Department of Computer Science, University of Tsukuba, Tsukuba 3058577, Japan.
Institute of Fundamental and Frontier Sciences, University of Electronic Science and Technology of China, Chengdu, China.
Bioinformatics. 2023 Nov 1;39(11). doi: 10.1093/bioinformatics/btad627.
The rapid and extensive transmission of the severe acute respiratory syndrome coronavirus 2 (SARS-CoV-2) has led to an unprecedented global health emergency, affecting millions of people and causing an immense socioeconomic impact. The identification of SARS-CoV-2 phosphorylation sites plays an important role in unraveling the complex molecular mechanisms behind infection and the resulting alterations in host cell pathways. However, currently available prediction tools for identifying these sites lack accuracy and efficiency.

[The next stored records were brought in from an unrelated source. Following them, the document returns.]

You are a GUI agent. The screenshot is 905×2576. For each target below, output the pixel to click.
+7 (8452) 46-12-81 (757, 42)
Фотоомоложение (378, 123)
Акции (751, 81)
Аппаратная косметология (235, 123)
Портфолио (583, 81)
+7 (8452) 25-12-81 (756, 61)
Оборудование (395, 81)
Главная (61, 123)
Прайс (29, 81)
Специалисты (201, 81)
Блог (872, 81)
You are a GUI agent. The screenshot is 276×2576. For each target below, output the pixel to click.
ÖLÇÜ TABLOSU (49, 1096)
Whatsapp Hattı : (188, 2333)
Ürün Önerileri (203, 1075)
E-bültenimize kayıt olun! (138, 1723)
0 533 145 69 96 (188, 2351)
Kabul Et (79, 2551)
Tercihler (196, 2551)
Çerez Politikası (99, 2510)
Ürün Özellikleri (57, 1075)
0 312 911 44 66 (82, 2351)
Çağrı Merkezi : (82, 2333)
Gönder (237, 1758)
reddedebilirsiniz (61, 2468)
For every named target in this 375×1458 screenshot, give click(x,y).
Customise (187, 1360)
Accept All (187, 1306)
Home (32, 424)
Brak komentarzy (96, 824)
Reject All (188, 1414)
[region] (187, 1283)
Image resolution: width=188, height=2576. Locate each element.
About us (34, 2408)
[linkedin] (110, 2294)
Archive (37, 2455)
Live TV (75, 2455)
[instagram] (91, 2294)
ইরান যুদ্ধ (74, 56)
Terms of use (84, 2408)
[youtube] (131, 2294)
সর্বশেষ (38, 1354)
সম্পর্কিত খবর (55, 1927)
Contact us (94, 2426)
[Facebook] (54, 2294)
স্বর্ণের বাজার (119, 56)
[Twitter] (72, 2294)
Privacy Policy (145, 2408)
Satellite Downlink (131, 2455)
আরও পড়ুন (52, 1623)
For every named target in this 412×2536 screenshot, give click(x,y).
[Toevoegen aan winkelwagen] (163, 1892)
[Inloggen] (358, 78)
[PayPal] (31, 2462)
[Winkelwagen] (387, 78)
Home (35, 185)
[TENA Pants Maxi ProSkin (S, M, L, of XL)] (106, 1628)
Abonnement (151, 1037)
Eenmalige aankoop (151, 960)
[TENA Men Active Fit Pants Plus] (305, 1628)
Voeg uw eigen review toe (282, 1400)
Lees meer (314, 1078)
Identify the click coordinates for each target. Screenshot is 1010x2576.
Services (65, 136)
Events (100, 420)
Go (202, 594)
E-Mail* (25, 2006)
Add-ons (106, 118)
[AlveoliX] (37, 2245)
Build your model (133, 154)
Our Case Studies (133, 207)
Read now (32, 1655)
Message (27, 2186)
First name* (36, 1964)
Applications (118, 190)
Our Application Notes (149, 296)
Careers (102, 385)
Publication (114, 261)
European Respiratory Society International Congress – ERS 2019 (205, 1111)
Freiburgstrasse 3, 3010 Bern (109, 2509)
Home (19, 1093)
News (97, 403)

In this study, we presented a comprehensive biological function analysis of SARS-CoV-2 infection in a clonal human lung epithelial A549 cell, revealing dramatic changes in protein phosphorylation pathways in host cells. Moreover, a novel deep learning predictor called PSPred-ALE is specifically designed to identify phosphorylation sites in human host cells that are infected with SARS-CoV-2. The key idea of PSPred-ALE lies in the use of a self-adaptive learning embedding algorithm, which enables the automatic extraction of context sequential features from protein sequences. In addition, the tool uses multihead attention module that enables the capturing of global information, further improving the accuracy of predictions. Comparative analysis of features demonstrated that the self-adaptive learning embedding features are superior to hand-crafted statistical features in capturing discriminative sequence information. Benchmarking comparison shows that PSPred-ALE outperforms the state-of-the-art prediction tools and achieves robust performance. Therefore, the proposed model can effectively identify phosphorylation sites assistant the biomedical scientists in understanding the mechanism of phosphorylation in SARS-CoV-2 infection.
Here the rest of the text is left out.